Vancouver Coastal Health is now posting daycare inspection reports online, but those in the industry say the reports are just a small piece of the puzzle.

Checklist-style annual reports for the region's 1,200 licensed child-care facilities are now being posted on the health authority's website.

"It's going to help improve care, I'm sure of it," says Greg Ritchey, who manages inspectors for Vancouver Coastal Health.

Ritchey said the reports are posted online as part of a push towards transparency and accountability.

"It's our hope in the long-term that when people see that information that they can engage in conversations with their care providers or the staff in a facility can engage in conversations with each other and the licensee," he said.

The health authority's inspectors, all of whom are trained early childhood educators, inspect facilities at least once a year. Inspection criteria are divided into 10 categories - including care and supervision, physical building and playground, staffing, and nutrition -and items are then deemed either in compliance or not in compliance.

Re-inspections can take place the next day or several months down the road, depending on the severity of the infraction.

"I think it'll give a pretty good idea of the quality in a daycare," Ritchey said. "It's only one tool, though."

Starting a conversation

Pam Preston of the Westcoast Childcare Resource Centre, which refers parents to daycares, says the reports are thorough but they don't measure quality of care.

"It is a health and safety type of focused checklist," she said.

"It is a moment in time. It is capturing the time that that inspection happened, and if there are red flags ... it's a place to start a conversation with that child-care provider about what happened ... and find out more."

Preston urges parents to look beyond the inspection reports when researching daycares.

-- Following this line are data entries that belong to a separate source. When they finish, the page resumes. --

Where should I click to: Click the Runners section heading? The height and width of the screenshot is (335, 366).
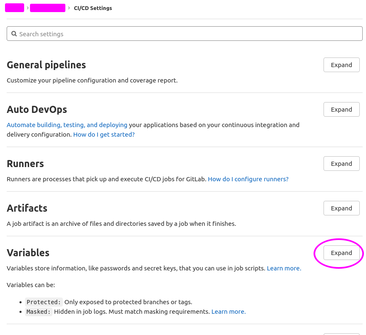click(x=25, y=164)
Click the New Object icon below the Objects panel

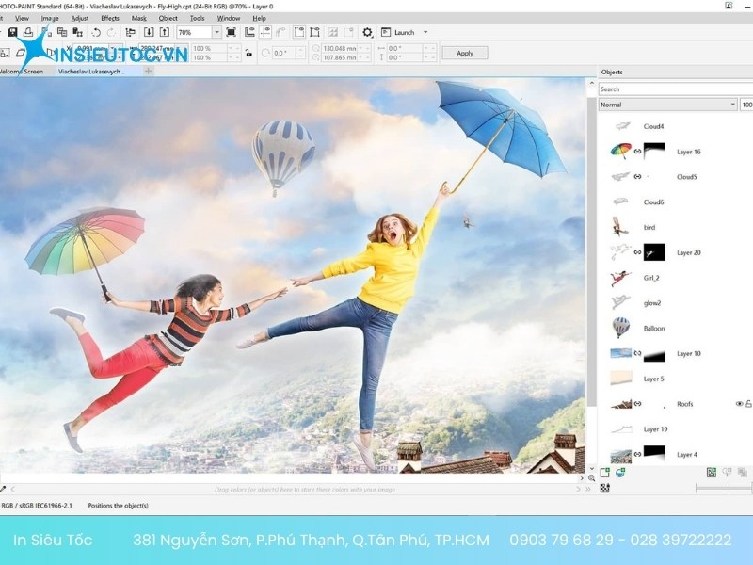[605, 471]
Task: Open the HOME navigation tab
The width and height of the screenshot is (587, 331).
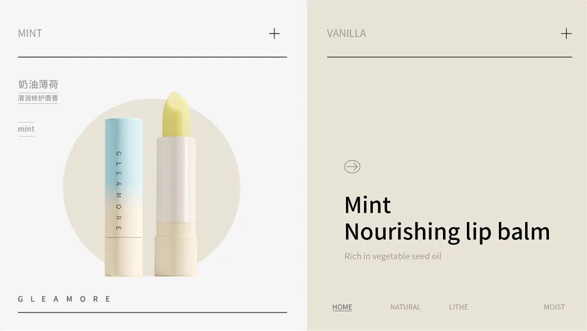Action: (342, 307)
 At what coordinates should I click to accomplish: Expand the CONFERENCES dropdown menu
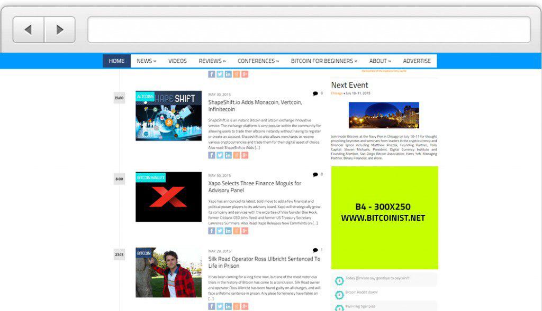point(258,61)
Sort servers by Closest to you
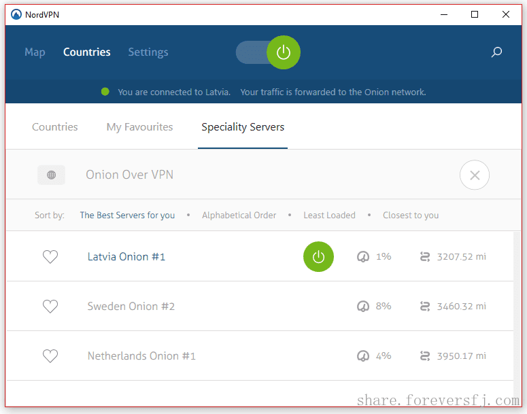This screenshot has width=527, height=414. 411,215
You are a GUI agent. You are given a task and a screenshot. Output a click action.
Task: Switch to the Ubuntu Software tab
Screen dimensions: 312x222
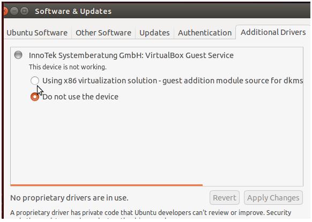pyautogui.click(x=37, y=33)
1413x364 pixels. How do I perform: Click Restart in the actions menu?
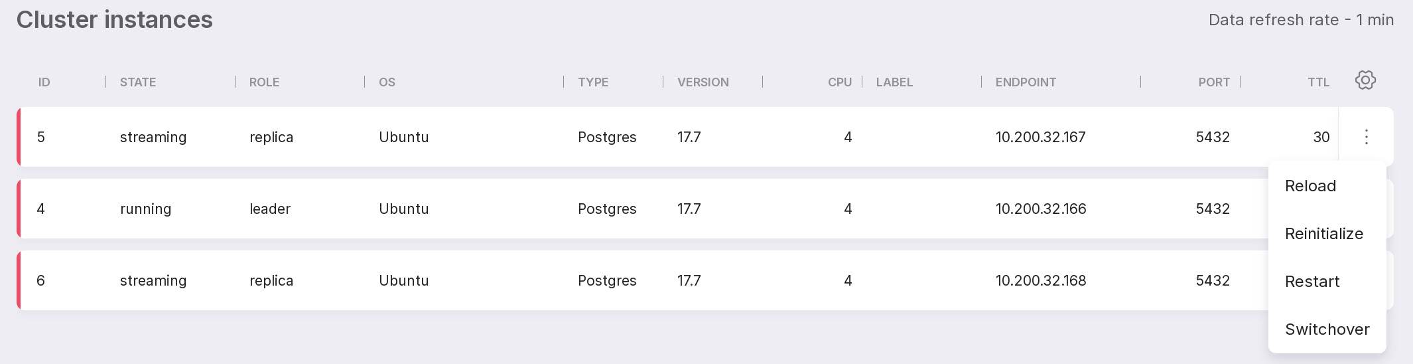(x=1312, y=282)
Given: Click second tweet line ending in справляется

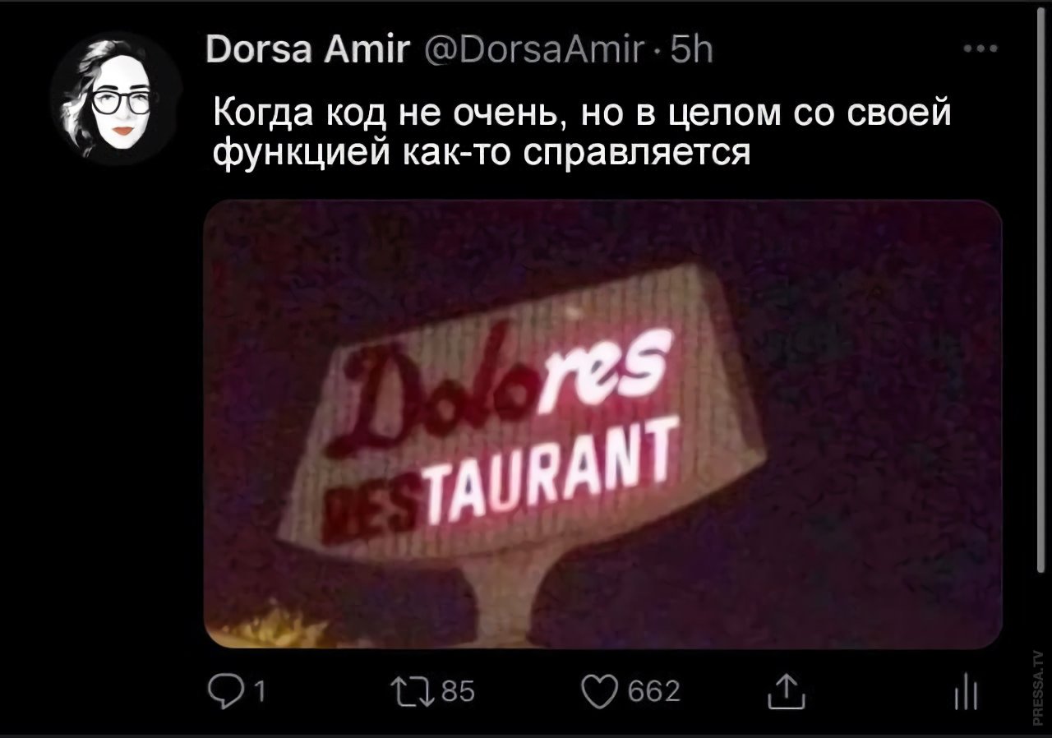Looking at the screenshot, I should point(482,150).
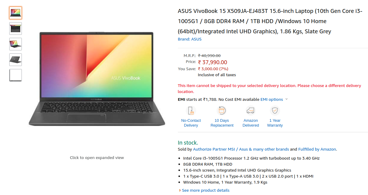368x195 pixels.
Task: Select the first laptop front-view thumbnail
Action: pos(16,13)
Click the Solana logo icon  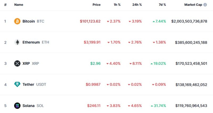tap(17, 106)
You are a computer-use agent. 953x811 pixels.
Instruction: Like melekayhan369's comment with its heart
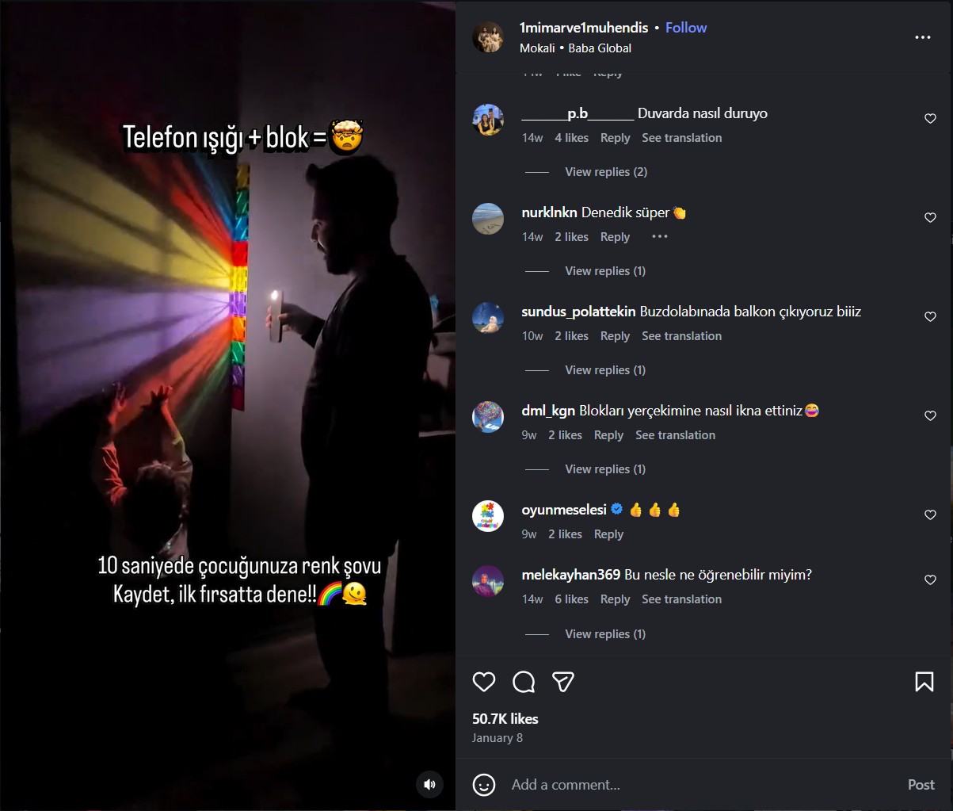[929, 580]
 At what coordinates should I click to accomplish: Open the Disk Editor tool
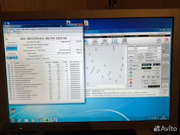[124, 41]
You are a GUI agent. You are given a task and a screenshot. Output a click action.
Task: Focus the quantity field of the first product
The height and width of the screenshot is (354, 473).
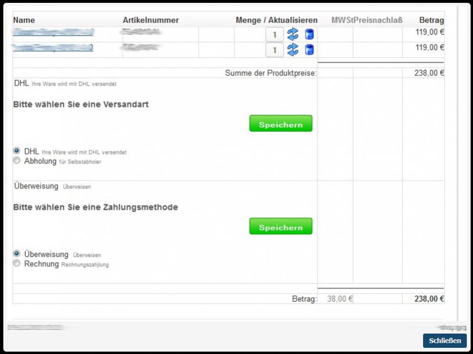[275, 34]
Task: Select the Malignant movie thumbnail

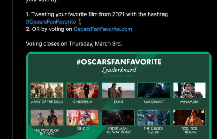Action: click(154, 90)
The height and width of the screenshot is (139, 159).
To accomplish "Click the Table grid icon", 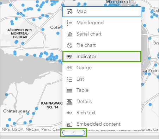I will 69,90.
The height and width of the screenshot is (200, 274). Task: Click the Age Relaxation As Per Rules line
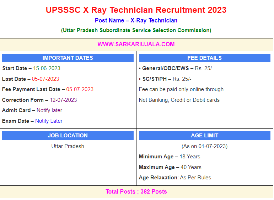click(175, 178)
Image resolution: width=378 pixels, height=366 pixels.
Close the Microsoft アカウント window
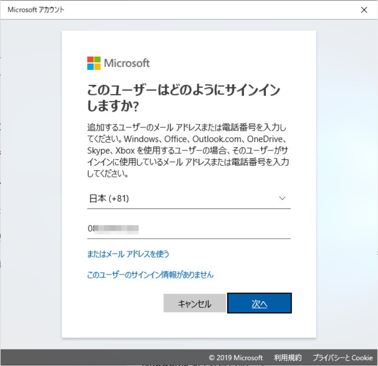pos(364,9)
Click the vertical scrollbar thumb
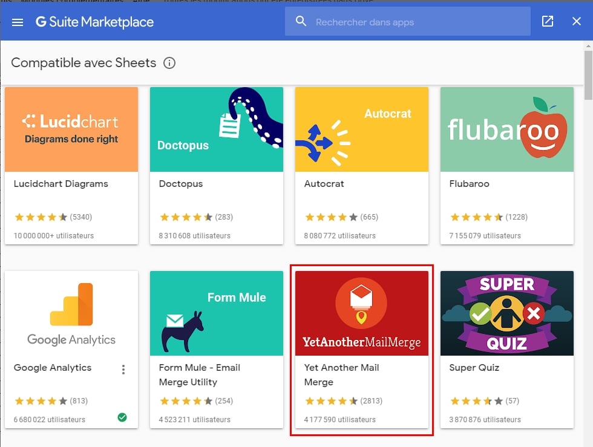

"It really is a first step. There's so much more involved in looking for child care," she said.

"You have to visit, you have to compare and contrast, you have to ask your friends. I'm not sure that the inspection reports are going to be the answer. Licensing regulations are the baseline for safety, but what's important is the program, the people, the training."

Vancouver Coastal Health has no plans to offer more detailed information in its daycare reports.

Parents are advised to call the health authority with questions about inspection reports, issues of non-compliance or licensing legislation.

-reprinted from CBC News

See other parts of CBC's series "The Daycare Dilemma"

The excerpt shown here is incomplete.